Start of MATERIAL SHOWN
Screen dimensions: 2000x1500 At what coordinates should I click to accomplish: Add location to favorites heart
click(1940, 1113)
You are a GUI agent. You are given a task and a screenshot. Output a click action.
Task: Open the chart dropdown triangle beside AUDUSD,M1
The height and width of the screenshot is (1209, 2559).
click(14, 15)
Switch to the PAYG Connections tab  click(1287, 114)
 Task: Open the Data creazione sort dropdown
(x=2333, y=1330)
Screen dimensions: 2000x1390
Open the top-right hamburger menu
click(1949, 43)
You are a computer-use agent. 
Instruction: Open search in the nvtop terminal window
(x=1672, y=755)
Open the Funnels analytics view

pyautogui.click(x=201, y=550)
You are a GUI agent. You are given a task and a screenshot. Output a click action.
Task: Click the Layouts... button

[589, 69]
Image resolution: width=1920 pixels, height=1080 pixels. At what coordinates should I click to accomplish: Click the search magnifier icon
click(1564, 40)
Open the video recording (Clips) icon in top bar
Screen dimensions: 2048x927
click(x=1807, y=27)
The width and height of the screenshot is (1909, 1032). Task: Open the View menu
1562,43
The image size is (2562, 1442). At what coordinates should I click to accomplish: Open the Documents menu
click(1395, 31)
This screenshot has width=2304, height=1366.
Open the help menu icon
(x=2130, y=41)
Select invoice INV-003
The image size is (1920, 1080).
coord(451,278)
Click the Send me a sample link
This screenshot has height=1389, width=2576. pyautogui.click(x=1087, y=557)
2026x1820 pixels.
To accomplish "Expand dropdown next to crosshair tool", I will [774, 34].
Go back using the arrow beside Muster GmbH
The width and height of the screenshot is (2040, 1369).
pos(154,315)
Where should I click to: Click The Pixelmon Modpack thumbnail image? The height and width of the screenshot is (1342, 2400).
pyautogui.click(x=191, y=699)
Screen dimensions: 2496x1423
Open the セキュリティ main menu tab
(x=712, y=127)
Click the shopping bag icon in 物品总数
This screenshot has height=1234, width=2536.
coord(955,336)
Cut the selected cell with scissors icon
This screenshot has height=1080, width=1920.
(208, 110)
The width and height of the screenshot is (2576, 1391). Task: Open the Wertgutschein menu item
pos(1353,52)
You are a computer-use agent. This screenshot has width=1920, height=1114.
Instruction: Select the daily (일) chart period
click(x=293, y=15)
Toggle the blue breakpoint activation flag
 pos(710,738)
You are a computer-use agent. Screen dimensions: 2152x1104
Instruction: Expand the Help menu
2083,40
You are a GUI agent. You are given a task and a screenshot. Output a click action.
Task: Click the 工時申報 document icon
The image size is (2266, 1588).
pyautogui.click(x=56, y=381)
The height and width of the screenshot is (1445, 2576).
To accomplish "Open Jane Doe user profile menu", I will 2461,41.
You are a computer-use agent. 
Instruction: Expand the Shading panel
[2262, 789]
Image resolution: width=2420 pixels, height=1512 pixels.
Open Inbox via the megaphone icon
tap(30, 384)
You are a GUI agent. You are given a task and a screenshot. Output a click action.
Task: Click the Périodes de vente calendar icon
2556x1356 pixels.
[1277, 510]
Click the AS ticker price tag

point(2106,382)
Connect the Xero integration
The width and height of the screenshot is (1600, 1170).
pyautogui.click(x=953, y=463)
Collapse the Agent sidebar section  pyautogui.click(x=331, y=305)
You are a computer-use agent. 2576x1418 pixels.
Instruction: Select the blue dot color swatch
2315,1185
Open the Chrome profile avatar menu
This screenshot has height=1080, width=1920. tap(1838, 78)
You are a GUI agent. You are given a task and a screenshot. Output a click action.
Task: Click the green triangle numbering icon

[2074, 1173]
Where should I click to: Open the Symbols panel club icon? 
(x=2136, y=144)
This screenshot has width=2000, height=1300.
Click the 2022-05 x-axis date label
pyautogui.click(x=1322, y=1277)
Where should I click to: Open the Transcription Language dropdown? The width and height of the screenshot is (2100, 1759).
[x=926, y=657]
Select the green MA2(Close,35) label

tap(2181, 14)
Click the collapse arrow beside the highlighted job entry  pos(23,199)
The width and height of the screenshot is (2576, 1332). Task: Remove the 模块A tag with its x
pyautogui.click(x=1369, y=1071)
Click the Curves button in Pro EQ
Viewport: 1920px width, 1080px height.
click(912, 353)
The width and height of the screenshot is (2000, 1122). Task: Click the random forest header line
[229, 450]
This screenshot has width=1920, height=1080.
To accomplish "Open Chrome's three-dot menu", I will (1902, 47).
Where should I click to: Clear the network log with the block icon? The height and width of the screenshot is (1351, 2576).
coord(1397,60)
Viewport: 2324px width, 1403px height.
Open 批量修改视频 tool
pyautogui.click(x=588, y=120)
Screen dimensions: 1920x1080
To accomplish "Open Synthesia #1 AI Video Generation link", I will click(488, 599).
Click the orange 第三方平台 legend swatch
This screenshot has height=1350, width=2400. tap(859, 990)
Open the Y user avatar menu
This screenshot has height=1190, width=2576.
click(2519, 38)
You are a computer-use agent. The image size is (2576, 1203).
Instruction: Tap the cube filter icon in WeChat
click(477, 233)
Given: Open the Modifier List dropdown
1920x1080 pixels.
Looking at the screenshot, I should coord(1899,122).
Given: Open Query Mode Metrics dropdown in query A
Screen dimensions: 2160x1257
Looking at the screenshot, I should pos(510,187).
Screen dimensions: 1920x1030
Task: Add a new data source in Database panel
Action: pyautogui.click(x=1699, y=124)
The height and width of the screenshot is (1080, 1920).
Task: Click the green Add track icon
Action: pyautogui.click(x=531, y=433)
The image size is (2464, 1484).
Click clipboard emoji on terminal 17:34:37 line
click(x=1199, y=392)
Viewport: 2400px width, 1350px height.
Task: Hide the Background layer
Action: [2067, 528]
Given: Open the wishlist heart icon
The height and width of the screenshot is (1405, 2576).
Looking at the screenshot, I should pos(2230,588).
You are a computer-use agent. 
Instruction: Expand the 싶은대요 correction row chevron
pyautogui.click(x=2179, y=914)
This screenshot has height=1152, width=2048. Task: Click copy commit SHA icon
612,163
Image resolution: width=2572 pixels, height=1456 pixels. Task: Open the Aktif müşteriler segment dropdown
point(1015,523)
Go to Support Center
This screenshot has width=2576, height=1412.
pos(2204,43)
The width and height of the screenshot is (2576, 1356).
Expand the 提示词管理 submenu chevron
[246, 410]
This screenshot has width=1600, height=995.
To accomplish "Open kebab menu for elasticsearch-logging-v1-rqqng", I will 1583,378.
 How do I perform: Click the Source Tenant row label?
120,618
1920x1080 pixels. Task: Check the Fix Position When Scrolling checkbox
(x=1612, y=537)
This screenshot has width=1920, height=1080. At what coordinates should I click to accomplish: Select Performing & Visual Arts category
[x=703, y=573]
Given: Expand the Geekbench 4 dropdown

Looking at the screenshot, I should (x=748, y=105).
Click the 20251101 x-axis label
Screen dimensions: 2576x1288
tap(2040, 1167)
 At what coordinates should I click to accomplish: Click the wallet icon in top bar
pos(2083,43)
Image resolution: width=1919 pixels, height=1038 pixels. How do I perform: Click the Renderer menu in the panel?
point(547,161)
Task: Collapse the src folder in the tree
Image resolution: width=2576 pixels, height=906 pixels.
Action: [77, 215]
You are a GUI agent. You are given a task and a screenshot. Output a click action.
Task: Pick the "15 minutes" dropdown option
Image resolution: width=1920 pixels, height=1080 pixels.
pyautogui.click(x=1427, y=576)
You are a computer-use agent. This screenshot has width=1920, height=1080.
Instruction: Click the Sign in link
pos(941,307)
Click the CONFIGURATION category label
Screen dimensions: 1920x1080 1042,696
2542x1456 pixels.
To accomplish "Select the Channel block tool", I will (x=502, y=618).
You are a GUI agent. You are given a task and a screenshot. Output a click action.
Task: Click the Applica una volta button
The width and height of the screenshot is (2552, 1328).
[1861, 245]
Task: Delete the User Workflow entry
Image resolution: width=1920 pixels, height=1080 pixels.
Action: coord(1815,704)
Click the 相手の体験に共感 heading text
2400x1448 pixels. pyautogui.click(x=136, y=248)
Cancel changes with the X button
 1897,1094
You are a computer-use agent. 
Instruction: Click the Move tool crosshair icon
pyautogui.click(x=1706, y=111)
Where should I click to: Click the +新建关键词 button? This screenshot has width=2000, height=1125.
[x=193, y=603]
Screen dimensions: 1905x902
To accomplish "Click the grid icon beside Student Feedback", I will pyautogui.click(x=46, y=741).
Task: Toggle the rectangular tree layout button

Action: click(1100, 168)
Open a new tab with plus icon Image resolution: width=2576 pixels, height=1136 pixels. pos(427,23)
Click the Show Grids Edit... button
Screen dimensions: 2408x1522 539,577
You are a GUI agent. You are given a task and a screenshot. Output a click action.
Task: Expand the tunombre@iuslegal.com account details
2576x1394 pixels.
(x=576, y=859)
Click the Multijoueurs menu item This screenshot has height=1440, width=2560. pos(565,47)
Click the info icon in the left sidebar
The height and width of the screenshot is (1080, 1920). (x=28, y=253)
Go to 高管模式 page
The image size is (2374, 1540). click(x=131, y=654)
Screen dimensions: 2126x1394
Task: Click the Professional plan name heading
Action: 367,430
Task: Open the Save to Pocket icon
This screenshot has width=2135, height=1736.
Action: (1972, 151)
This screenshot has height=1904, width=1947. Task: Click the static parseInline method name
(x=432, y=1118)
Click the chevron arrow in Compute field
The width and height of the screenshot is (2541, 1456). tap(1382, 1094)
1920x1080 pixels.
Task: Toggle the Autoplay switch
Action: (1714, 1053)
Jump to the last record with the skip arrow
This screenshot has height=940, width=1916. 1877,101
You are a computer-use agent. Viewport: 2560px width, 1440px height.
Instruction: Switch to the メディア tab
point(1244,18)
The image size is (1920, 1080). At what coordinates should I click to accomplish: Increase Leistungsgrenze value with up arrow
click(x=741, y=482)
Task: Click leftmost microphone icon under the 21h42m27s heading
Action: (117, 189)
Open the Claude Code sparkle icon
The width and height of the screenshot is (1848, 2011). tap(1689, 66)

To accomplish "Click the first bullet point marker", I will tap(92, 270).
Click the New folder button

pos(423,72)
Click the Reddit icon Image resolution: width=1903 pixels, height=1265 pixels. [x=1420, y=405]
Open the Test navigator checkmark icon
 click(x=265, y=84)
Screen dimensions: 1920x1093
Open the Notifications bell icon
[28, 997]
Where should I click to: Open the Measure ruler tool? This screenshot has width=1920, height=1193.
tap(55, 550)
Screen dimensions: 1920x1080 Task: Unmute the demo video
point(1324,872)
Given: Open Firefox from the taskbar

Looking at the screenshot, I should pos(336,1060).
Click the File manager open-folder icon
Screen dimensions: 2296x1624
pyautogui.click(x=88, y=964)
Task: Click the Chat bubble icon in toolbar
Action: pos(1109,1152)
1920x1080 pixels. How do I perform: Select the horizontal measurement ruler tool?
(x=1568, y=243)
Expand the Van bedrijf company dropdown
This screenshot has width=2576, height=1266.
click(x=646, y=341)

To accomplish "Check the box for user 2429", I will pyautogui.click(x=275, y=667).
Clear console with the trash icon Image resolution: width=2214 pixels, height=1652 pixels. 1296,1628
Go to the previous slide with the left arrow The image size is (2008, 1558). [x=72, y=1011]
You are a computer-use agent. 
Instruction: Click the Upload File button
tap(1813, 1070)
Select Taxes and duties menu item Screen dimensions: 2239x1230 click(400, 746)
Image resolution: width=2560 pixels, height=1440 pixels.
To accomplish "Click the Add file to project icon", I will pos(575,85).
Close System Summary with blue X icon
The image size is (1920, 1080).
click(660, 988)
End of MATERIAL SHOWN
Among the lines of the listing above, which ones contain the word "entry"? Show them.

Click the collapse arrow beside the highlighted job entry  pos(23,199)
Task: Delete the User Workflow entry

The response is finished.